The world now, perhaps more than ever, needs its Dadirri. On Saturday, the probable next leader of the free world came within an inch of being assassinated. America and the West have become a broiling pot of angst, and the evasiveness and inhumanity that angst breeds. COVID was, for many of us, a rude awakening to the fact that we could perhaps not trust the people we had elected, and the institutions we had built, to serve us. The world of politics seems to be beset by dry-rot, and everything stinks of decay. Debate has become desperate. The media is probably lying. People feel deceived and vulnerable. The desperation is sizzling.
I, personally, am going through a little time of my own chaos. I am in the early stages of marketing a novel I wrote, spending time every day learning the ins and outs of advertising a book. Every day I make mistakes, every day I hurry down some new dead-end; I often doubt myself. The uncertainty in me seems to magnify my perception of the world’s uncertainty.

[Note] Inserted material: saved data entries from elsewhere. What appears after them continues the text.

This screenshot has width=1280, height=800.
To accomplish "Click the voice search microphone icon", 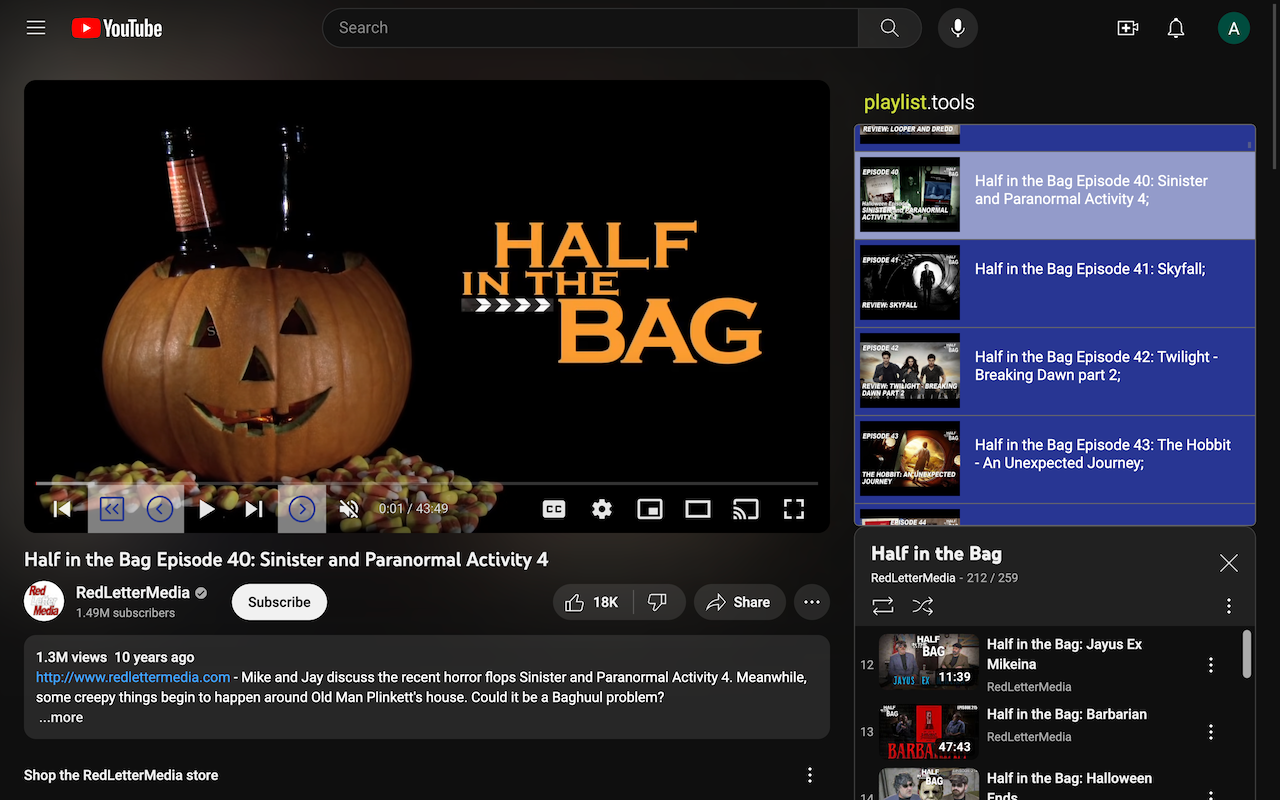I will pyautogui.click(x=957, y=28).
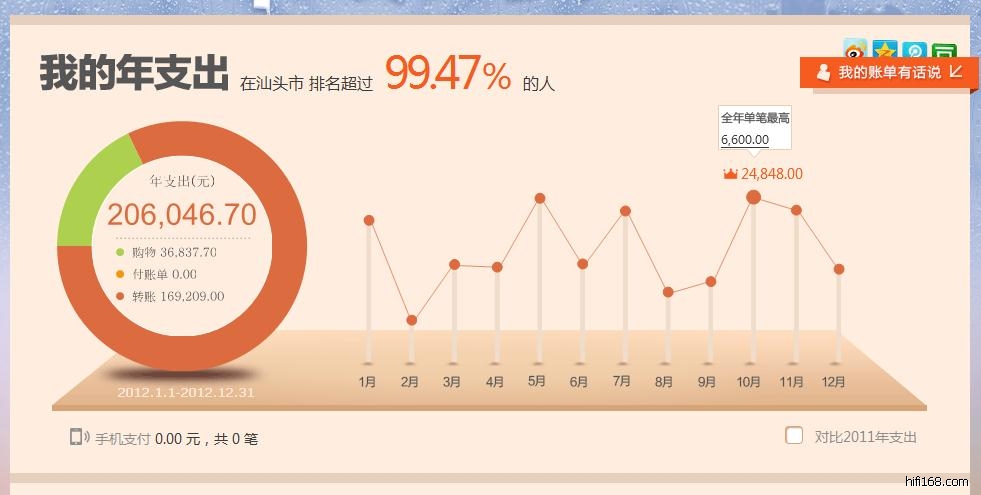Expand the 我的账单有话说 banner arrow
This screenshot has width=981, height=495.
tap(956, 71)
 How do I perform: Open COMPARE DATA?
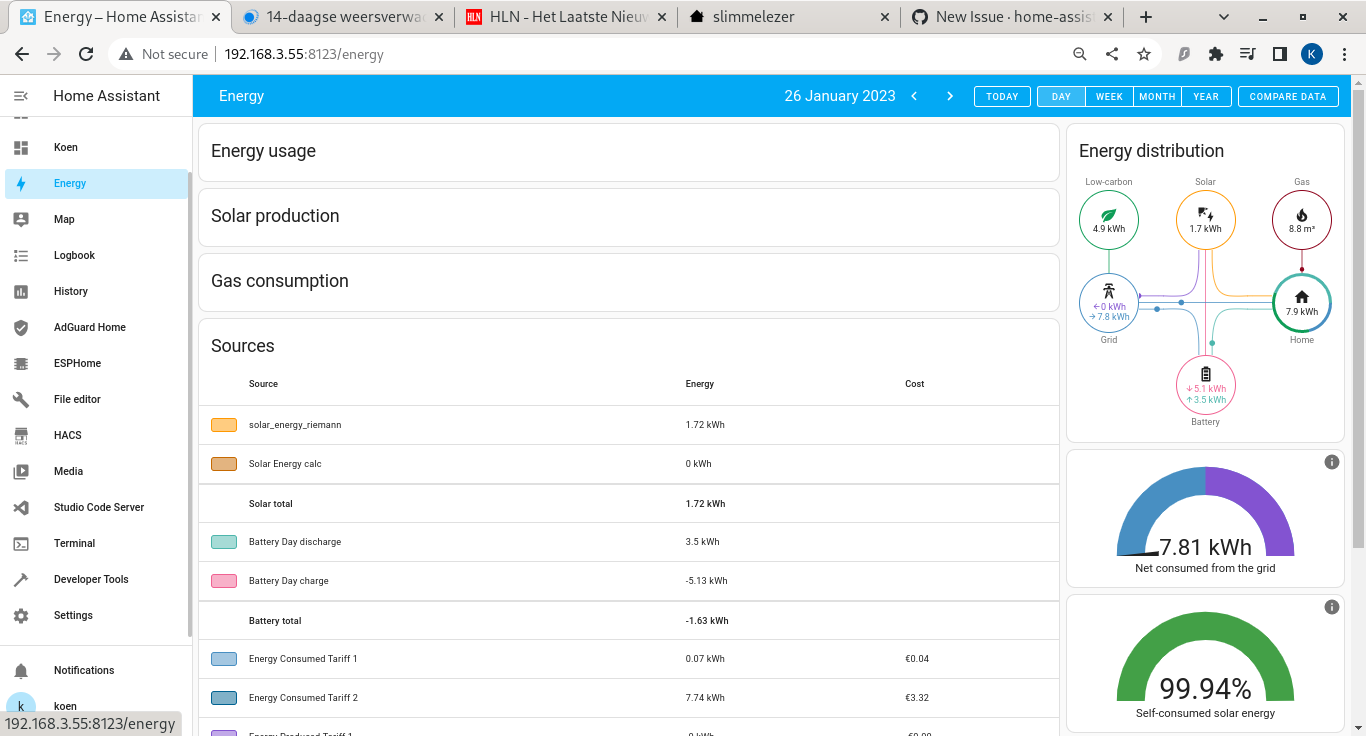click(x=1288, y=96)
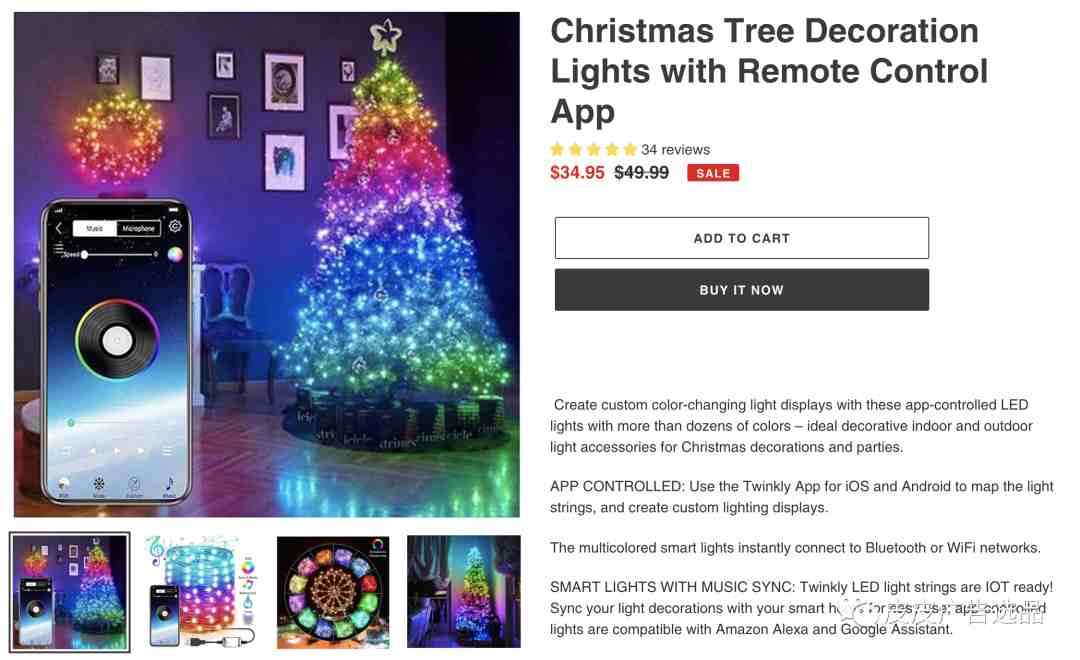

From time to time I feel hemmed in.
But I have Dadirri. I have a way out, which is really a way in. I have a decade of meditation behind me; on my altar at home I have a photo of my teacher, to remind me of what matters to me. I also have a photo of Ramana Maharshi, whose eyes spell Dadirri. I have books by Eckhart Tolle and Prem Baba. I have nature, I have the sea. I have learned many paths to the sanctuary within me, and I am confident of finding it when I need. That confidence gives me the strength to continue, to take chances, to sink deeper and deeper into the life I am meant to lead. That confidence gives me the strength to be me, as well as the strength to look at other people, and really see. It is a strength we all need - the world now, more than anything, needs its Dadirri.